Launch iBackupBot and select the clean backup that you just created. You will be able to differentiate this backup from previous backups by means of its time stamp and size. The size should be somewhere around 350MB for a fresh iPhone backup.
The clean backup size should be small
First, let’s insert the sms.db and Drafts folder back into their proper location. Navigate to System Files > HomeDomain > Library > SMS in iBackupBot. You should already see an empty sms.db file there, which is just the stock database file. Use the import button to import the sms.db file that was saved off to desktop earlier. When you get the message saying that there is already a file with the same name in this location, click yes to proceed.

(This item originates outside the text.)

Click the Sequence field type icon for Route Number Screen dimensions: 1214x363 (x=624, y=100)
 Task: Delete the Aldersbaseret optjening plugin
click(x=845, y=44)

Importing the sms.db file into the clean backup
Now it’s time to import the Drafts folder. Since this is a folder and not a single file, click the down arrow directly to the right of the import button. You should see an option to import a file or import a folder. Select import folder and then select the drafts folder.
Importing the Drafts folder into the clean backup
Finally, you’ll need to import the attachments folder. This is done in the very same manner that you imported the drafts folder. First, though, you’ll need to navigate to the appropriate location for import. Go to System Files > MediaDomain > Library > SMS and then click the down arrow next to the import button and select the Attachments folder. Importing the attachments will take a longer time since it’ll probably be filled with photos and other media. Be patient, and wait for the process to complete.

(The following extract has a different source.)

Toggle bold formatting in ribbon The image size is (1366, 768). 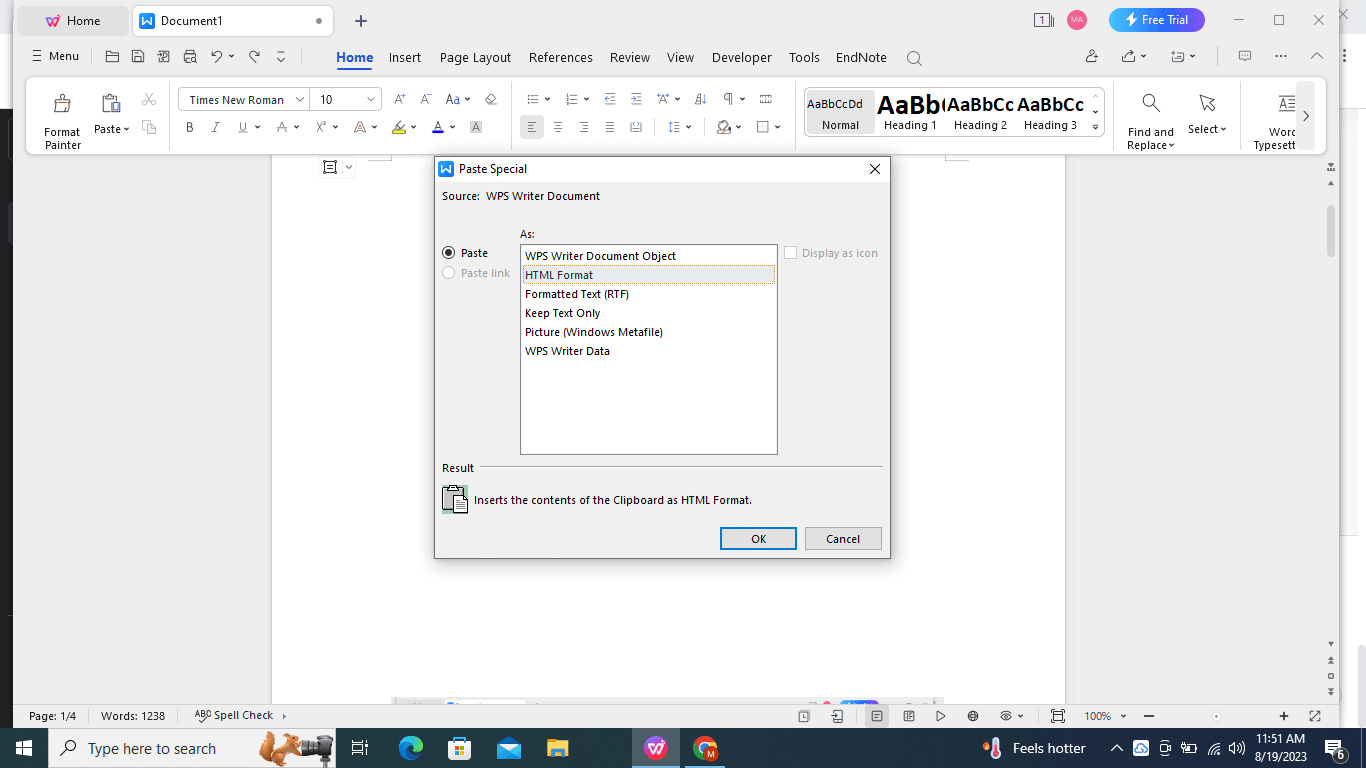(190, 127)
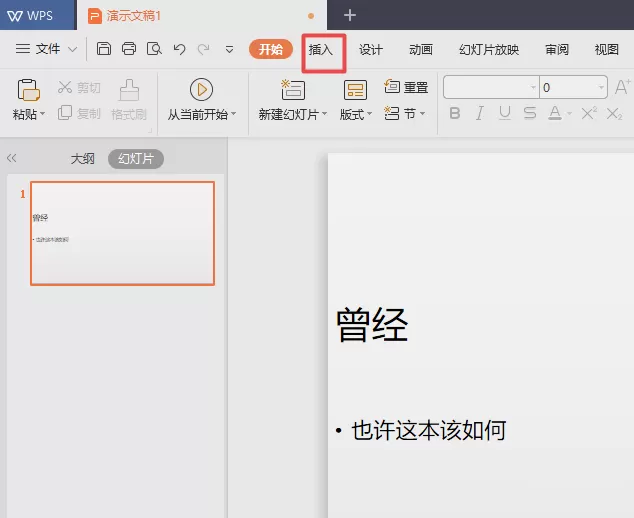Switch to the 设计 tab
This screenshot has width=634, height=518.
[371, 50]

Importing the Attachments folder into the clean backup
Once you have finished importing the SMS data, you should notice that the file size of the backup has increased to reflect the size of your imported data. The only thing left to do now is to perform a restore from backup.
The new backup file size reflects the addition of imported data
Step 6: Restoring a clean install with SMS data
Connect your iOS device to your computer and open iTunes. On the summary page click the Restore Backup… button. iTunes will then ask you what backup you wish to restore from. Select the most recent clean backup that you just infused with the SMS data. The timestamp shown for the backup in iTunes should match the timestamp shown in iBackupBot.
Your most recent backup file should be the clean backup with SMS data
Click Restore, and wait patiently while your device is restored. When the restore is complete, you should have a brand new clean iOS install with all of your backed up Messages app data.
Once the restore is completed, unlock your device and venture into the stock Messages app. There you should see all of your previous messages, with all of their attachments. The wonderful thing about all of this is that you basically have a completely clean and fresh install, yet you didn’t have to give up your message history in the process.
You can now reinstall any apps that you wish to use. If you use iCloud, be sure to enable it to pull in all of your iCloud data like photos, mail, contacts, bookmarks, etc.
iBackupBot is a great tool to use, this tutorial isn’t its only use case. The same principals of this tutorial can, in theory, be applied to any part of your iOS file system structure. However, since most data is backed up to the cloud using iCloud–Messages app data being one of the biggest exception—I find that this is one of its primary uses.
I have personally used this exact method to backup and restore my messages to a clean iOS 7.0.6 install. With iOS 7.1 on the horizon, I think it’s a good idea to start with a fresh install of iOS 7.0.6 for the long haul. By doing this, you can have a fresh install with a fresh jailbreak, and keep it until a new jailbreak is released. Doing this allows you to eliminate any potential problems with your install so as to mitigate the possibility of having to restore later down the line and losing your jailbreak in the process.
What do you think about the idea of backing up and restoring your messages? Do you think it’s a good idea? Sound off down below in the comments section, and share your thoughts on the matter.